In 1915 Morgan, Sturtevant, Calvin Bridges and H. J. Muller wrote the seminal book The Mechanism of Mendelian Heredity. Because of Morgan's dramatic success with Drosophila, many other labs throughout the world took up fruit fly genetics. Columbia became the center of an informal exchange network, through which promising mutant Drosophila strains were transferred from lab to lab. Morgan's group remained highly productive, but Morgan largely withdrew from doing fly work and gave his lab members considerable freedom in designing and carrying out their own experiments. He returned to embryology and worked to encourage the spread of genetics research to other organisms and the spread of the mechanistic experimental approach to all biological fields.
After 25 years at Columbia, and nearing the age of retirement, he received an offer from George Ellery Hale to establish a school of biology in California. Morgan moved to California to head the Division of Biology at the California Institute of Technology in 1928. He received two extensions of his contract at Division at Caltech, but eventually retired in 1942, becoming professor and chairman emeritus. Although he had retired, Morgan kept offices across the road from the Division and continued laboratory work. In his retirement, he returned to the questions of sexual differentiation, regeneration, and embryology. In 1945, at age 79, he experienced a severe heart attack and died from a ruptured artery.
Thomas Hunt Morgan was famous for his experimental research with the fruit fly (Drosophila) by which he established the chromosome theory of heredity. His work played a key role in establishing the field of genetics.
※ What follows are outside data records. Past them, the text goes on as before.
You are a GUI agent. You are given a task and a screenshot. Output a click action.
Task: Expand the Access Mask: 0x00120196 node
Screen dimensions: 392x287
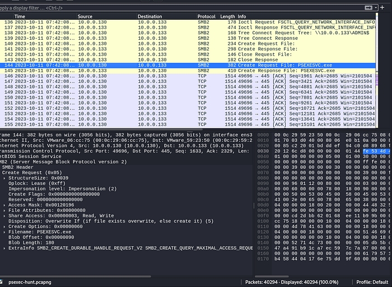[x=5, y=205]
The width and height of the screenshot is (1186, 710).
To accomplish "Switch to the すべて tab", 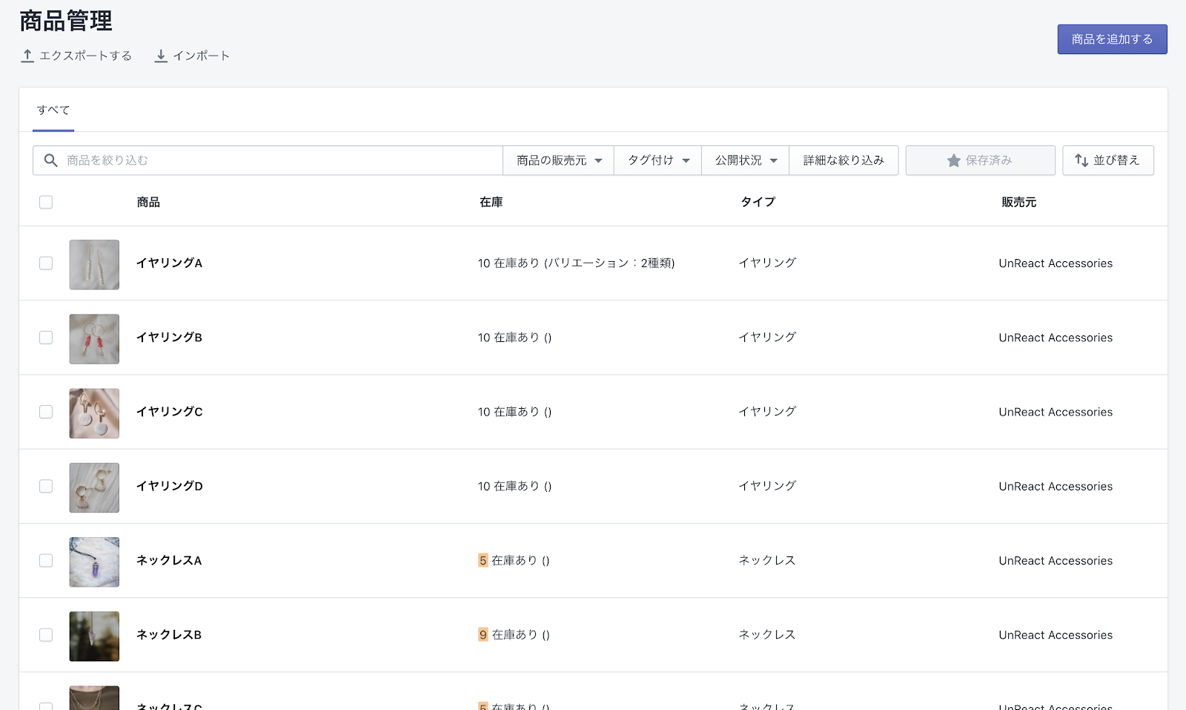I will (x=53, y=110).
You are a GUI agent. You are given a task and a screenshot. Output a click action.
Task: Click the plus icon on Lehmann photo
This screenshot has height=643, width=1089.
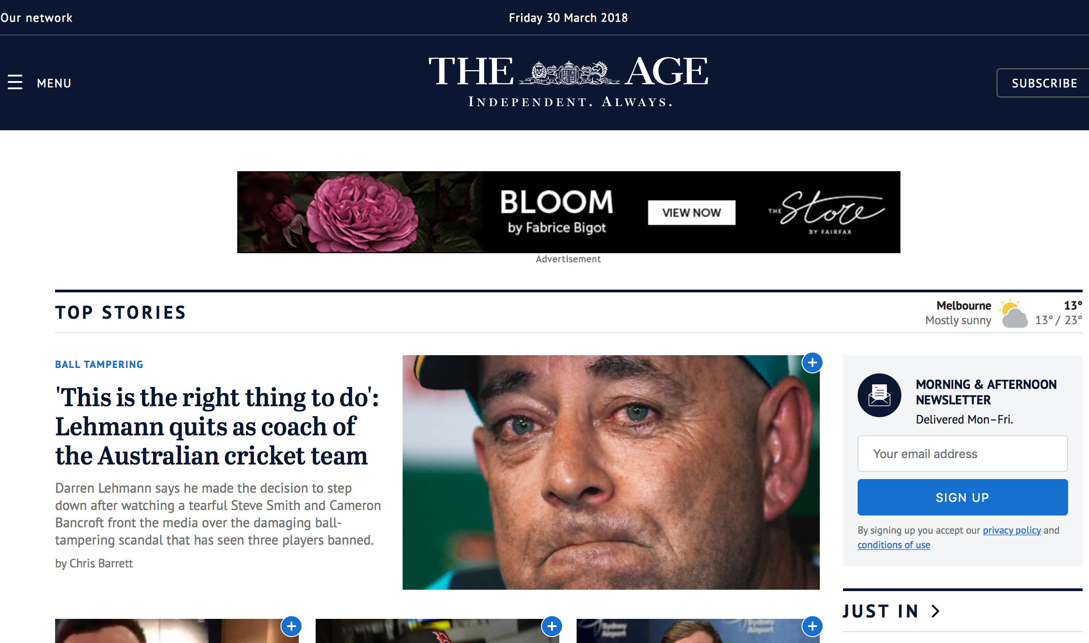pyautogui.click(x=812, y=363)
Morgan showed that genes are linked in a series on chromosomes and are responsible for identifiable, hereditary traits. He wrote 22 books and 370 scientific papers, the most popular: Evolution and Adaptation, A Critique of the Theory of Evolution.
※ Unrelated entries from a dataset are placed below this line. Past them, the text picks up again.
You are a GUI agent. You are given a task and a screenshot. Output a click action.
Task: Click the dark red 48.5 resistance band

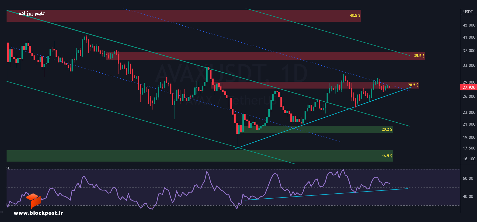[184, 16]
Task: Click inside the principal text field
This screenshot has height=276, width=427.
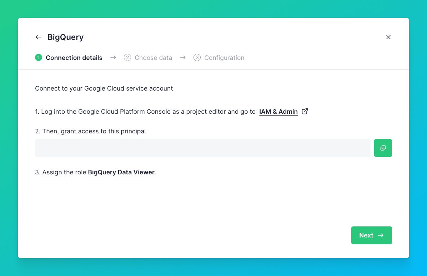Action: click(202, 148)
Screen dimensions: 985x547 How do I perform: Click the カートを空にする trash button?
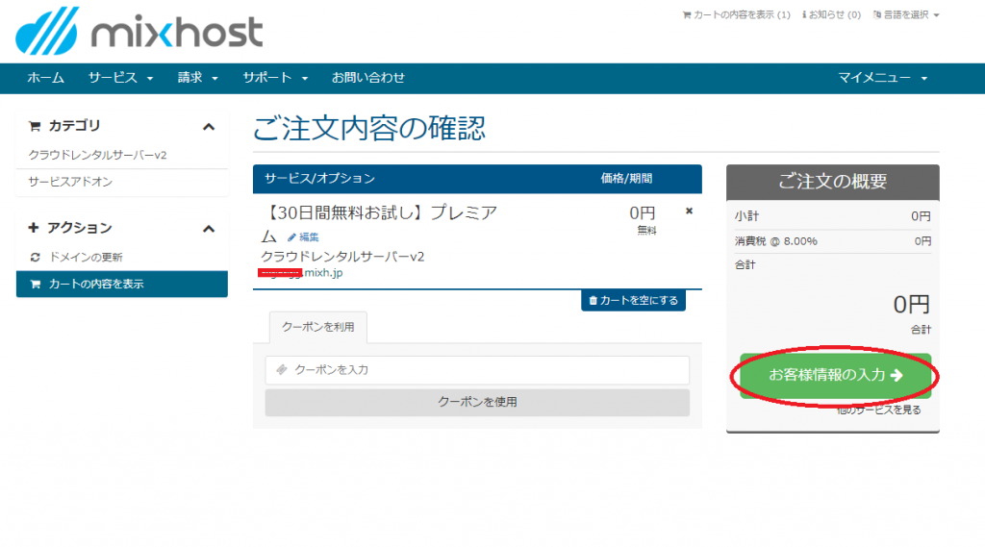point(633,301)
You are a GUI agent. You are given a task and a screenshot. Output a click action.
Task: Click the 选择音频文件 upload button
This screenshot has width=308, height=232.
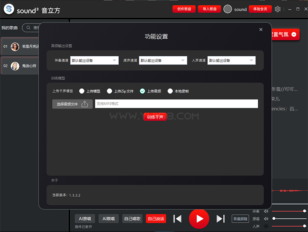pyautogui.click(x=72, y=104)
Morgan was a member of the National Academy of Sciences and a foreign member of the Royal Society.
Personality
Quotes from others about the person
Nobel prize winner Eric Kandel has written of Morgan, "Much as Darwin's insights into the evolution of animal species first gave coherence to nineteenth-century biology as a descriptive science, Morgan's findings about genes and their location on chromosomes helped transform biology into an experimental science."
Connections
In 1904, Thomas Hunt Morgan married Lilian Vaughan Sampson. He had 4 children.
Father:
Charlton Hunt Morgan
Mother:
Ellen Key Howard Morgan
Spouse:
Lilian Vaughan Sampson
She was an experimental biologist, who made significant contribution to his research on ‘Drosophila melanogaster’.
Daughter:
Isabel Merrick Morgan
She was an American virologist at Johns Hopkins University who prepared an experimental vaccine that protected monkeys against polio.
Son:
Howard Key Morgan
Daughter:
Edith Sampson Morgan
Daughter:
Lilian Vaughn Morgan
Great-grandfather:
John Wesley Hunt
He was one of the first millionaires west of the Allegheny Mountains.
Uncle:
John Hunt Morgan
John Hunt Morgan was a general in the Confederate Army and led a group of guerrillas known as “Morgan’s Raiders” during the early 1860s.